Maximizing Job-Creation Bang-for-Buck by Reducing Import Leakages



Josh Bivens | Economic Policy Institute

Americans across the political spectrum consistently express support for major infrastructure investments. A large, sustained increase in infrastructure investment would benefit the U.S. economy in many ways (see Bivens 2018 for an overview of the benefits), yet no serious increase in infrastructure spending has yet occurred.

This policy memo focuses on one major economic argument in favor of increased infrastructure investment—that it would increase demand for American manufactured goods and, in turn, generate American manufacturing jobs. As this memo shows, more jobs will be created if policymakers take steps to reduce the yawning U.S. trade deficit that allows jobs to “leak” outside the U.S. economy as U.S. spending increases.

Spending in any given economic sector sets off ripple effects, or linkages, across other sectors. For example, an increase in demand for construction-sector output supports construction jobs directly but also supports jobs in industries that supply inputs to the construction sector. Take the case of a large infrastructure project that includes constructing intercity rail transportation. Such a project would create direct jobs in construction (jobs building tunnels and bridges and track beds, and the like). But the project would also create indirect jobs in the industries supplying the wide range of inputs required—such as construction equipment and tools, steel and concrete, and services rendered by environmental and information technology consultants.

The number of direct and indirect jobs supported by an increase in economywide spending depends in part on how much of this spending goes to purchase imports rather than domestically produced goods and services. In the case of infrastructure investments specifically, the number of U.S. manufacturing jobs supported depends on the share of purchased manufacturing inputs that is produced domestically as opposed to being imported from abroad.

The larger the share of imported inputs, the smaller the number of supplier jobs supported in domestic manufacturing. This policy memo provides an illustrative example of how many manufacturing jobs would be supported under the status quo (i.e., if the import share remains high due to the current large trade deficit) and under an alternative scenario in which the share of manufacturing inputs imported from abroad drops by a third due to a sizable decrease in the manufacturing trade deficit.

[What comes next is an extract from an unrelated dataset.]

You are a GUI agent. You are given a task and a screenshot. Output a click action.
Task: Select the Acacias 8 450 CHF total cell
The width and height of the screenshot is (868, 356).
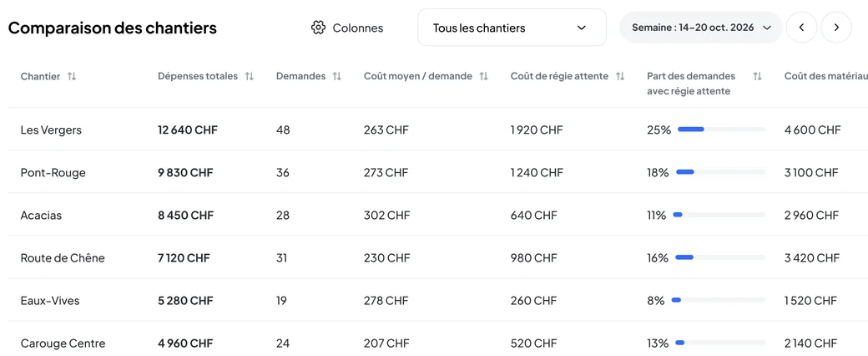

We find that by cutting the manufacturing trade deficit to a more sustainable level (by roughly two-thirds), tens of thousands of additional U.S. manufacturing jobs would be supported by any ambitious investment in infrastructure. There are many reasons why we should use the levers of policy to put American manufacturing production on a more-level playing field with global competitors. These policy levers—whether they are moves to ensure that the value of the U.S. dollar falls to a more competitive level in global markets, to stringently enforce trade laws, or to enact “Buy America” provisions that mandate some level of domestic content in government procurement—can help maximize the job creation spurred by infrastructure investment in communities across the country.